# [Problem statement]
Please transcribe the data that follows exactly, from its first line through the line that contains "This screenshot has height=765, width=1568.".
##### Source data #####
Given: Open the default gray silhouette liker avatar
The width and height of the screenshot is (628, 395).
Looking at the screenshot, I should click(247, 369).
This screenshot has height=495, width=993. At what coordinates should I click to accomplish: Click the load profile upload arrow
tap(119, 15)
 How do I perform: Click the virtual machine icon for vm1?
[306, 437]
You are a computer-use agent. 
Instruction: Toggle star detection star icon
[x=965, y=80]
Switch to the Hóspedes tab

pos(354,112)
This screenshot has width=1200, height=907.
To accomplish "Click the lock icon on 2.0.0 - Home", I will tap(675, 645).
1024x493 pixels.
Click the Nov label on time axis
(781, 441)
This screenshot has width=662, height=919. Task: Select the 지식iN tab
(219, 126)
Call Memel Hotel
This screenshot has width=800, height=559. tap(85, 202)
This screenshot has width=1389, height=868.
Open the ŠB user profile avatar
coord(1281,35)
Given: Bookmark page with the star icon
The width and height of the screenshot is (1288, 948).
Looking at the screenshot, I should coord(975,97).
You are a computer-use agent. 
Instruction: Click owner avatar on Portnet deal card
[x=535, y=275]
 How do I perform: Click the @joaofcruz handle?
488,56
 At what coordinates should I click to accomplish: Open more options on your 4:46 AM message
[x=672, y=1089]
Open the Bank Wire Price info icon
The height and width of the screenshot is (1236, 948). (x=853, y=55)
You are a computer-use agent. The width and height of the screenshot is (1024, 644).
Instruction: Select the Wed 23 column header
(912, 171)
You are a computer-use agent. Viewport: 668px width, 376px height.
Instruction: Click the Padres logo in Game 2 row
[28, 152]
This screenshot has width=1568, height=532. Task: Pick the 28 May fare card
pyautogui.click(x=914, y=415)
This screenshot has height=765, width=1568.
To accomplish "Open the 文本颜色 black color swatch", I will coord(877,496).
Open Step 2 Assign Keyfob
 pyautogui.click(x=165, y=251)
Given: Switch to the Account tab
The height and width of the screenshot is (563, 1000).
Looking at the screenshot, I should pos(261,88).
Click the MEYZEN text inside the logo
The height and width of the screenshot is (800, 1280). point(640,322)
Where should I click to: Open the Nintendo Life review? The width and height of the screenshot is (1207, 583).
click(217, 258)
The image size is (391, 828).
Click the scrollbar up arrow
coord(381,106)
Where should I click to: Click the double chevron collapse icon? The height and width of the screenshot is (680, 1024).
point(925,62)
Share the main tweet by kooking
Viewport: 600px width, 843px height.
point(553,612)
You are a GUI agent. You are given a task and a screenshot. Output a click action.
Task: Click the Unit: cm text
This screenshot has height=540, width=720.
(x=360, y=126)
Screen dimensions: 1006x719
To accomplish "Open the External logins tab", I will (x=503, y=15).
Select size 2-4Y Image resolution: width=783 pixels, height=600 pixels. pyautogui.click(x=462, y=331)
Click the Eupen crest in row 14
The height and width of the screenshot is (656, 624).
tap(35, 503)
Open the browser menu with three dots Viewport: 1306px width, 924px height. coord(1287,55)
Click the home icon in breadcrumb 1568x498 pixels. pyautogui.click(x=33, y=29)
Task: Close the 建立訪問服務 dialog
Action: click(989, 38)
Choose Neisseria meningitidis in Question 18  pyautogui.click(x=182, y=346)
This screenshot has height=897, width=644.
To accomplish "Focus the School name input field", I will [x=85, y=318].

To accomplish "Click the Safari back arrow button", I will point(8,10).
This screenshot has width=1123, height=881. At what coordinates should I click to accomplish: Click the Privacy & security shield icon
#####
# [Answer area]
Given: Open the default gray silhouette liker avatar
The width and height of the screenshot is (628, 395).
Looking at the screenshot, I should click(247, 369).
This screenshot has height=495, width=993. At what coordinates should I click to accomplish: Click the load profile upload arrow
tap(119, 15)
 How do I perform: Click the virtual machine icon for vm1?
[306, 437]
You are a computer-use agent. 
Instruction: Toggle star detection star icon
[x=965, y=80]
Switch to the Hóspedes tab

pos(354,112)
This screenshot has width=1200, height=907.
To accomplish "Click the lock icon on 2.0.0 - Home", I will tap(675, 645).
1024x493 pixels.
Click the Nov label on time axis
(781, 441)
This screenshot has width=662, height=919. Task: Select the 지식iN tab
(219, 126)
Call Memel Hotel
This screenshot has width=800, height=559. tap(85, 202)
This screenshot has width=1389, height=868.
Open the ŠB user profile avatar
coord(1281,35)
Given: Bookmark page with the star icon
The width and height of the screenshot is (1288, 948).
Looking at the screenshot, I should coord(975,97).
You are a computer-use agent. 
Instruction: Click owner avatar on Portnet deal card
[x=535, y=275]
 How do I perform: Click the @joaofcruz handle?
488,56
 At what coordinates should I click to accomplish: Open more options on your 4:46 AM message
[x=672, y=1089]
Open the Bank Wire Price info icon
The height and width of the screenshot is (1236, 948). (x=853, y=55)
You are a computer-use agent. The width and height of the screenshot is (1024, 644).
Instruction: Select the Wed 23 column header
(912, 171)
You are a computer-use agent. Viewport: 668px width, 376px height.
Instruction: Click the Padres logo in Game 2 row
[28, 152]
This screenshot has width=1568, height=532. Task: Pick the 28 May fare card
pyautogui.click(x=914, y=415)
This screenshot has height=765, width=1568.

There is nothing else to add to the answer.